# Notebook Summary 

This is a databricks sample notebook demonstrating how to use the ETIQ library to run data analyses on a spark dataset.

### Quickstart

  1. Install and import etiq library with the spark extension 

  2. Login to the dashboard - this way you can send the results to your dashboard instance (Etiq AWS instance if you use the SaaS version). To deploy on your own cloud instance, get in touch (info@etiq.ai)

  3. Create or open a project 
  
### Data Issues


  4. Load the New York Yellow Taxi Trips data
  
  5. Scan for data isssues. In this case we limit our scan to ordering issues i.e. where the pickup time is recorded as occurring after the drop off time.

In [None]:
# Install the spark extension for etiq. This will install the etiq base package as a dependency
%pip install etiq-spark

In [None]:
# Import the spark extensions for etiq
import etiq.spark

In [None]:
# Login to the etiq dashboard
from etiq import login as etiq_login
etiq_login("https://dashboard.etiq.ai/", "<your-key>")

In [None]:
# Create an ETIQ project for our analysis
project = etiq.projects.open(name="NYC Yellow Taxi Trips")

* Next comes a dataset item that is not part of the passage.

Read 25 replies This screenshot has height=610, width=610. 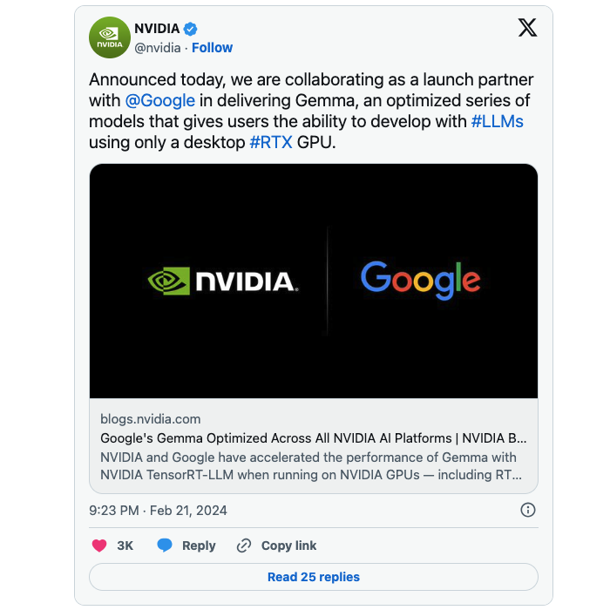(x=314, y=577)
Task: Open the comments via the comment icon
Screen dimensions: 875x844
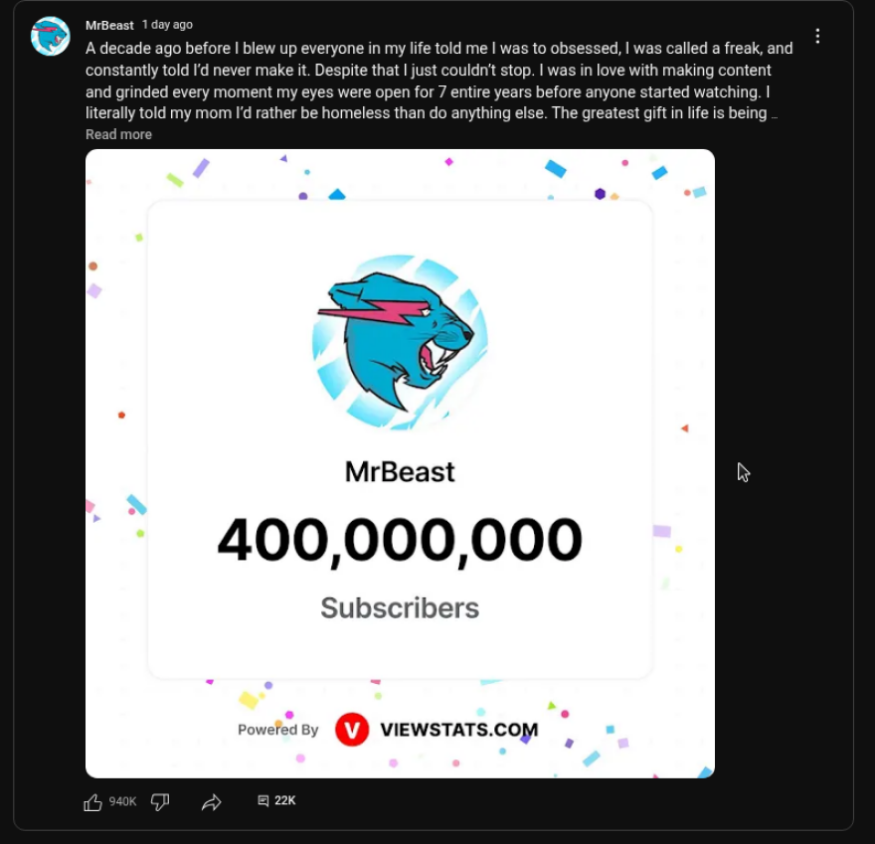Action: [x=262, y=800]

## Load the NY Yellow Taxi Trips Data

In [None]:
# Load ny yellow taxi trips data into a spark dataframe
yellow_taxi_trips = spark.read.load("dbfs:/databricks-datasets/nyctaxi/tables/nyctaxi_yellow")
yellow_taxi_trips.show()

In [None]:
# Create etiq dataset from the dataframe
yellow_taxi_trips_dataset = etiq.spark.SimpleSparkDatasetBuilder.datasets(validation_features=yellow_taxi_trips,
                                                                          label='tip_amount',
                                                                          cat_col = ['payment_type', 'rate_code_id', 'store_and_fwd_flag', 'vendor_id'],
                                                                          date_col = ['dropoff_datetime', 'pickup_datetime'],
                                                                          name='NY Yellow Tax Trips')
# Create a snapshot (containing the dataset) under the previous created project
snapshot = project.snapshots.create(name="Data Issues",
                                    dataset=yellow_taxi_trips_dataset,
                                    model=None)

## Find data issues

In [None]:
# Scan the snapshot for data issues.
# We limit these to only issues where pickup_datetime is recorded as occuring after dropoff_datetme
(segments, issues, issue_summary) = snapshot.scan_data_issues(orderings=[('pickup_datetime', 'dropoff_datetime')], 
                                                              filter_ids=[], 
                                                              duplicate_features_subset=[])